** start Records shown **

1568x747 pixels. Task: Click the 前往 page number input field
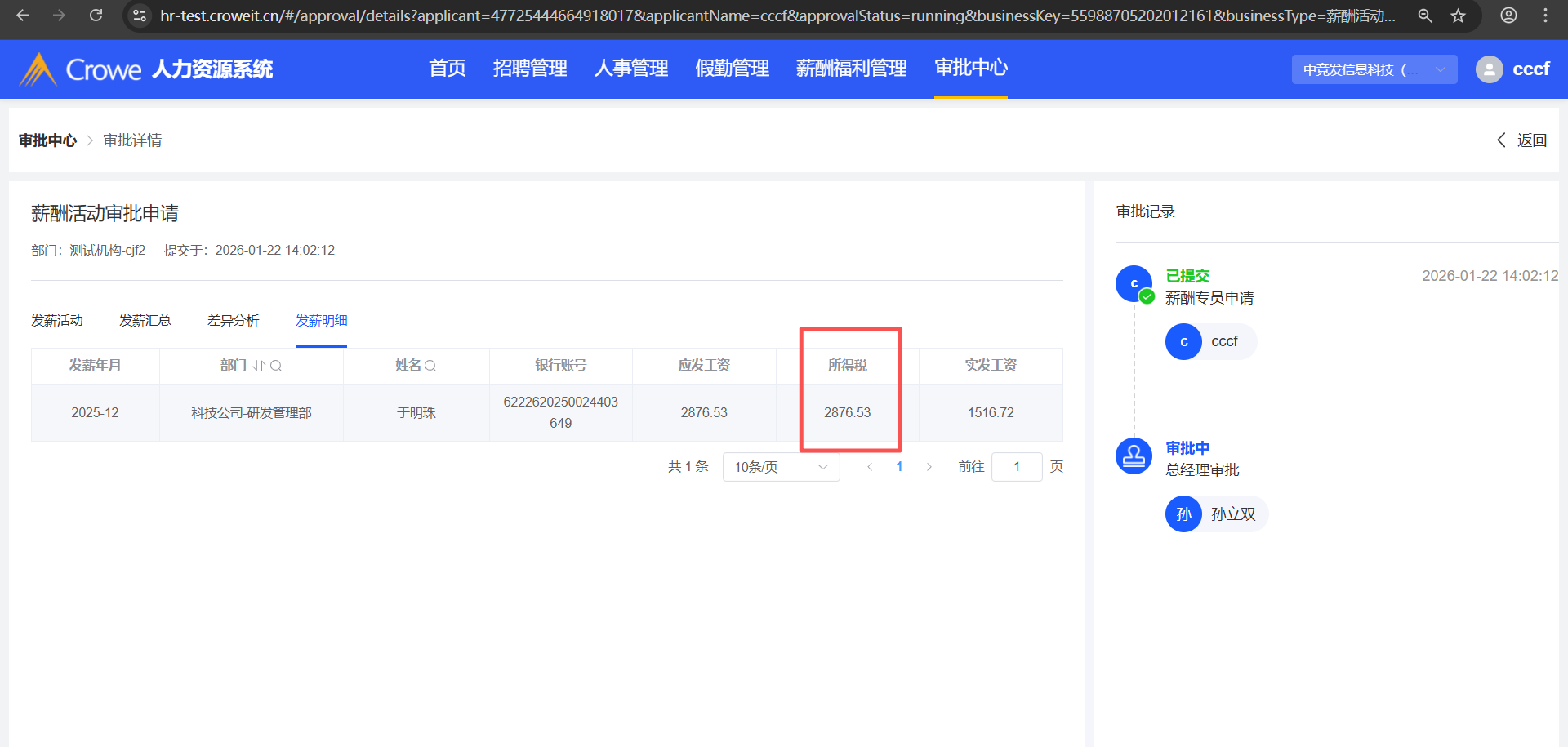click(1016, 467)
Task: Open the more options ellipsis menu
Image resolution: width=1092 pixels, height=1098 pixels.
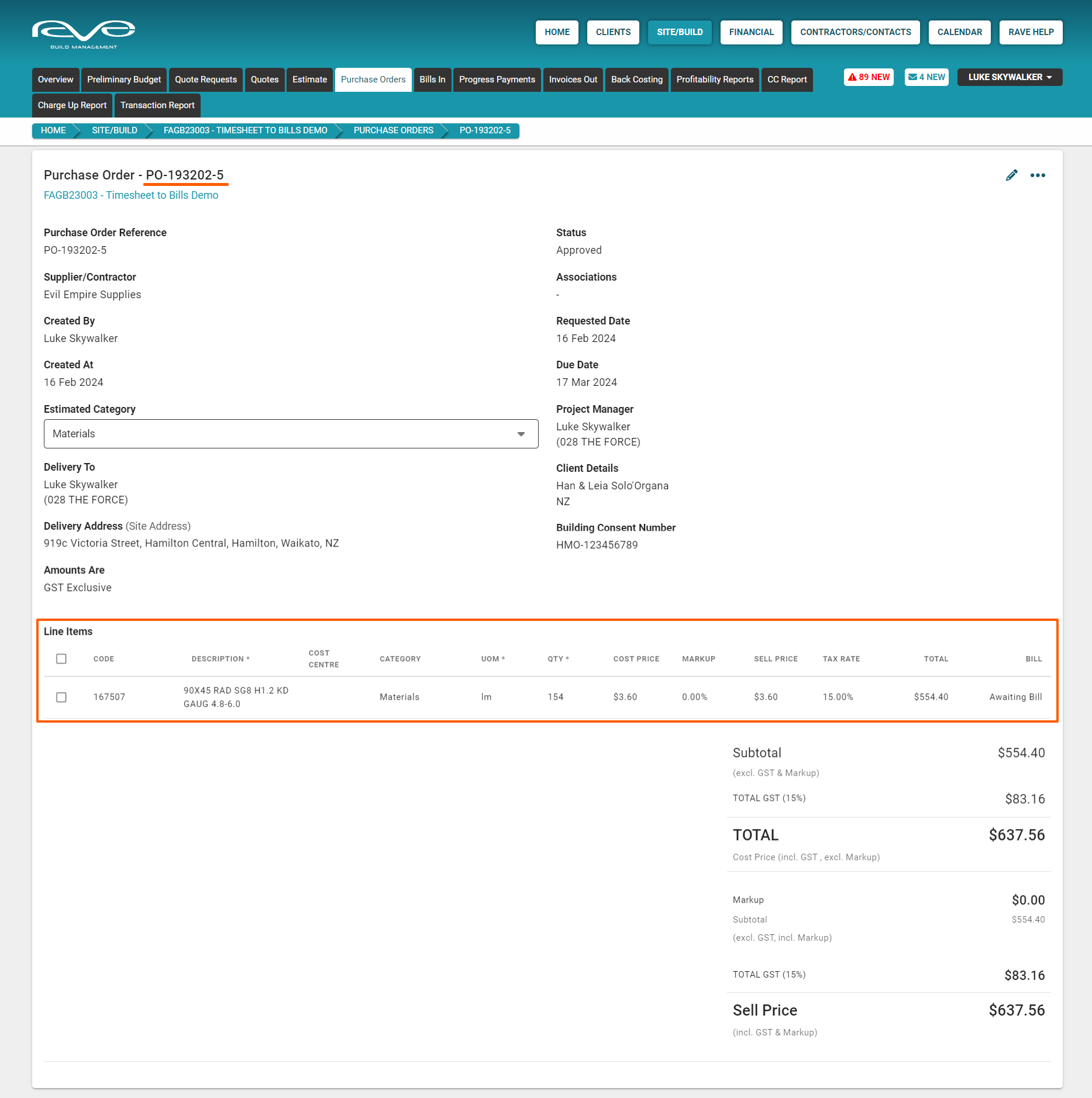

** end Records shown **
** start Records shown **

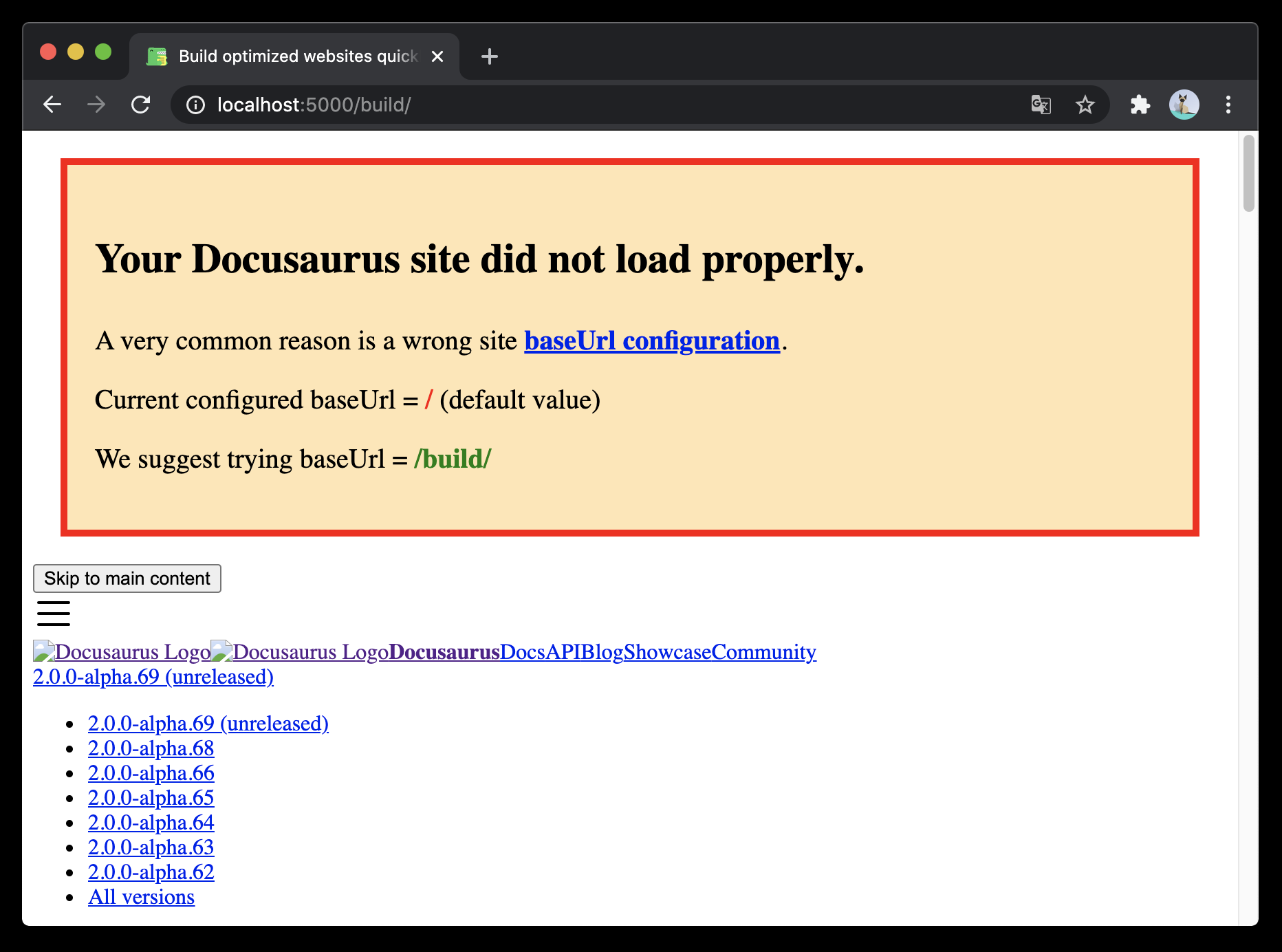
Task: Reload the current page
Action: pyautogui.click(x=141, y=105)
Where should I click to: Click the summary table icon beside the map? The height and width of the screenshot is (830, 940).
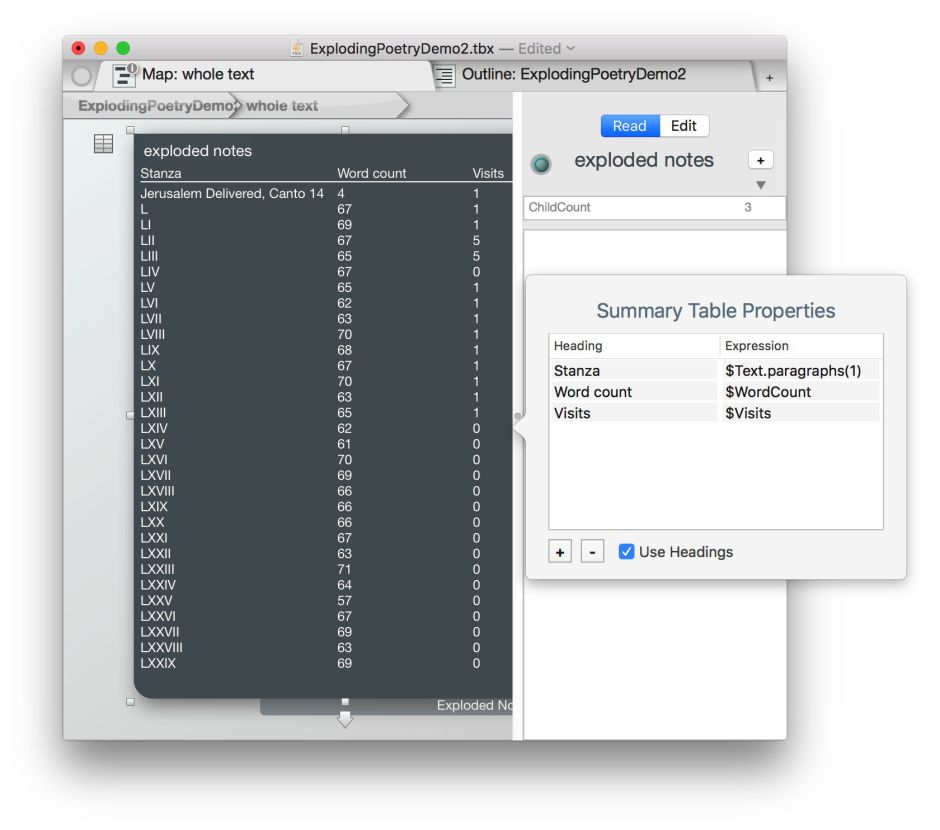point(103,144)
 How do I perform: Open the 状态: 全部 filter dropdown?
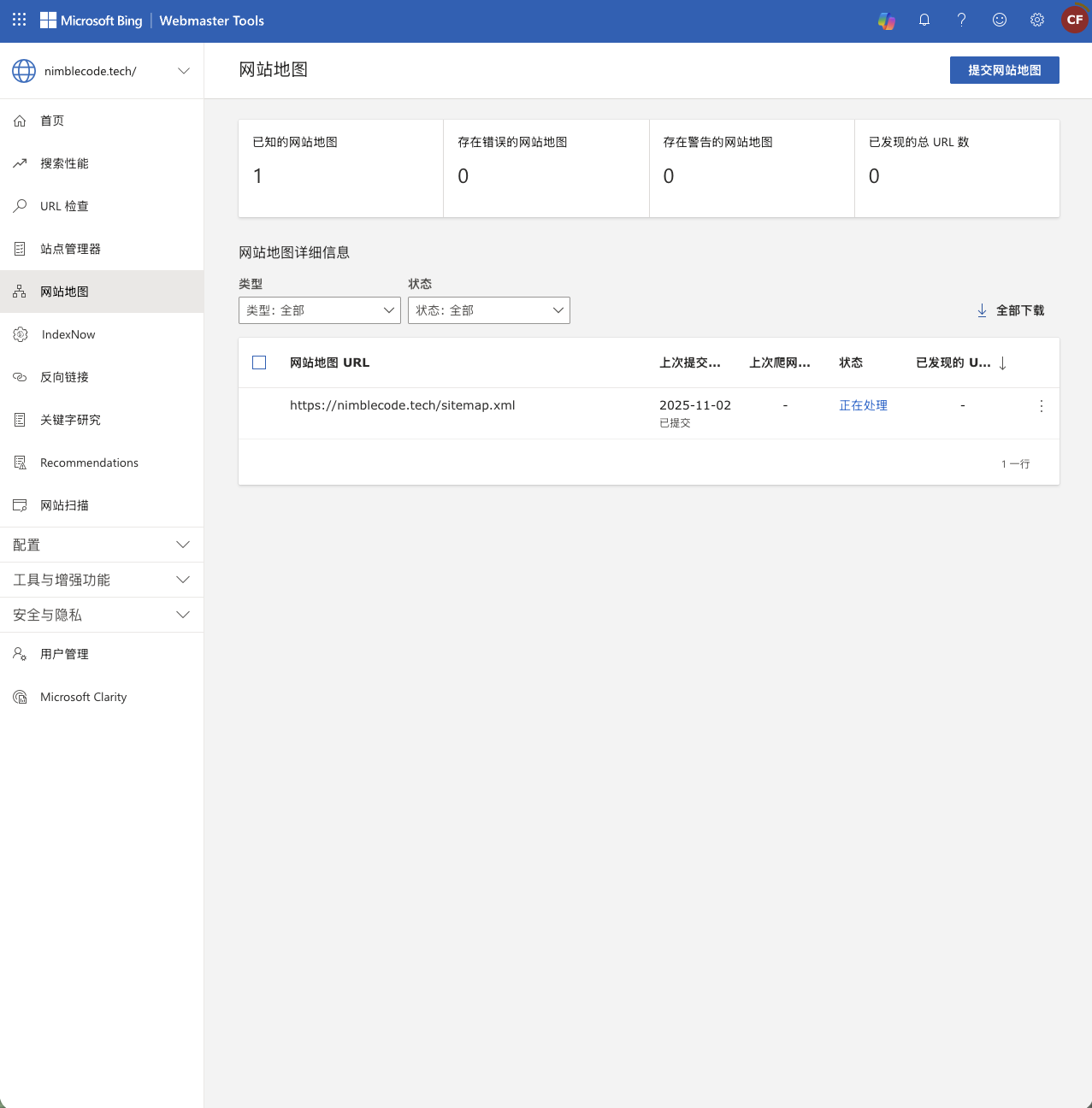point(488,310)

** end Records shown **

Retype the listing starting at the line containing "1568x747 pixels. Task: Click" and ending at the line containing "click(1016, 467)", leaving the pictures out.

> [Full response]
1568x747 pixels. Task: Click the 前往 page number input field
click(1016, 467)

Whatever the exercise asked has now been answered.